QUOTED PASSAGE:
======

But, wait, what was the story?

That was when I found the movie. While poking around on the Internet, I stumbled upon an hourlong silent feature that the Babe filmed in the summer of 1920, his first season in New York with the Yankees. He “acted” in the mornings then hustled to the ballpark in time to take the field for the 3 p.m. starting times.

The film – called Headin’ Home, which you can watch herewas pretty forgettable, except for the chance to see the young Babe. So many of our impressions of him come from clips of the potbellied middle-aged Babe Ruth, pigeon-toeing his way around the bases in the last years of his career. But Headin’ Home showed the young, vital guy who changed the world of sports and celebrity.

So I kept poking around, looking for more, and came upon something amazing. The principal financier of Headin’ Home was Abe Attell, who coughed up $50,000 for a film that bombed across America. In the old Hollywood phrase, people stayed away in droves.

Who was Abe Attell? Only the former featherweight champion of the world, whose second career was. . . . gangster and racketeer.

Be still my heart.

The more I dug into Attell, the better it got. He was the righthand man to America’s leading gambler, Arnold Rothstein. Fans of HBO’s Boardwalk Empire know that Rothstein was the Man Who Fixed The 1919 World Series, the infamous “Black Sox” scandal that almost ruined baseball.

But wait! There’s more! Not only did Rothstein bribe eight players on the Chicago White Sox to throw the World Series, but he used Abe Attell to deliver the cash. Attell got indicted in Chicago in September 1920 along with the White Sox ballplayers, but in the way that things sometimes happened in Chicago, his indictment was dismissed.

So at the same time that Attell was bankrolling Babe Ruth’s movie debut, he was hip deep in baseball’s biggest scandal ever.

Babe Ruth. Arnold Rothstein. Abe Attell.

Now that could make a story.

Many thanks for sharing the story behind the story, David. I know a friend of mine who would love your novel! And it’s truly intriguing to hear another author’s process of inspiration.

The Babe Ruth Deception – Babe Ruth, the Sultan of Swat, is having a record-breaking season in his first year as a New York Yankee. Larger than life on the field and off, Ruth is about to discover what the Chicago White Sox players accused of throwing the 1919 World Series are learning—baseball heroes are not invulnerable to scandal. With suspicion in the air, Ruth’s 1918 World Series win for the Boston Red Sox is now being questioned. Under scrutiny by the new baseball commissioner and enmeshed with gambling kingpin Arnold Rothstein, Ruth turns for help to Speed Cook—a former professional ballplayer himself before the game was segregated and now a promoter of Negro baseball—who’s familiar with the dirty underside of the sport.

======

EXTRACTED ENTRIES:
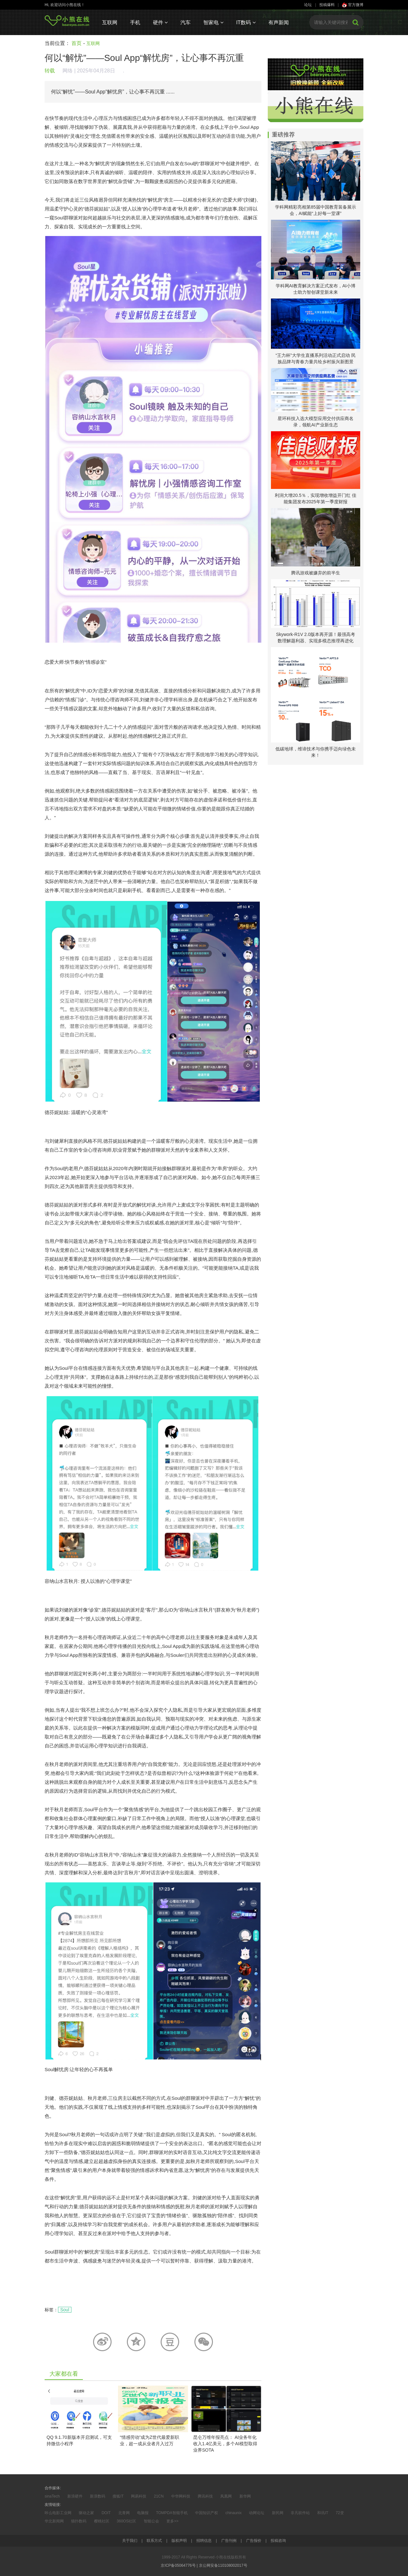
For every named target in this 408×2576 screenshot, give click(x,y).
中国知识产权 (206, 2513)
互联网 (109, 22)
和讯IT (322, 2513)
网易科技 (138, 2496)
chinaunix (233, 2513)
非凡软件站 (300, 2513)
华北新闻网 (54, 2521)
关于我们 (129, 2540)
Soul (64, 2309)
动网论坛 (256, 2513)
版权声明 (179, 2540)
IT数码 (246, 22)
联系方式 (154, 2540)
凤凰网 (226, 2496)
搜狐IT (118, 2496)
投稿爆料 (327, 5)
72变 (340, 2513)
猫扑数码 (78, 2521)
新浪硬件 (75, 2496)
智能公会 (151, 2521)
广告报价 (253, 2540)
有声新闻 (278, 22)
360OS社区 (126, 2521)
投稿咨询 (278, 2540)
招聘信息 (204, 2540)
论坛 (308, 5)
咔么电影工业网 (58, 2513)
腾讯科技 (205, 2496)
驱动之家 (86, 2513)
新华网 (245, 2496)
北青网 (124, 2513)
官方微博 (352, 5)
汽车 (185, 22)
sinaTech (52, 2496)
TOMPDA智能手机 (171, 2513)
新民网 (277, 2513)
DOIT (106, 2513)
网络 (67, 70)
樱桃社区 (101, 2521)
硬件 (160, 22)
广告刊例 (229, 2540)
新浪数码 (97, 2496)
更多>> (172, 2521)
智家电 (213, 22)
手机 (135, 22)
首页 (76, 43)
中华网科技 (180, 2496)
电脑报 (143, 2513)
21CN (159, 2496)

======

SET OF TASKS:
1: Summarize the Babe Ruth text in three sentences.
2: Output the part of the Babe Ruth text from "That was when" to "sports and celebrity.", word for word.

ANSWERS FOR THE EXERCISE:
1: While searching online, the writer came across Headin' Home, a silent film Babe Ruth made in the summer of 1920, his first season with the Yankees. Its main backer was Abe Attell, a former featherweight champion turned gangster and right-hand man to gambler Arnold Rothstein, who used him to deliver bribe money to White Sox players for throwing the 1919 World Series. Realizing that Attell was funding Ruth's film while deeply involved in baseball's biggest scandal, the writer saw that Ruth, Rothstein, and Attell together could make a story.

2:
That was when I found the movie. While poking around on the Internet, I stumbled upon an hourlong silent feature that the Babe filmed in the summer of 1920, his first season in New York with the Yankees. He “acted” in the mornings then hustled to the ballpark in time to take the field for the 3 p.m. starting times.

The film – called Headin’ Home, which you can watch herewas pretty forgettable, except for the chance to see the young Babe. So many of our impressions of him come from clips of the potbellied middle-aged Babe Ruth, pigeon-toeing his way around the bases in the last years of his career. But Headin’ Home showed the young, vital guy who changed the world of sports and celebrity.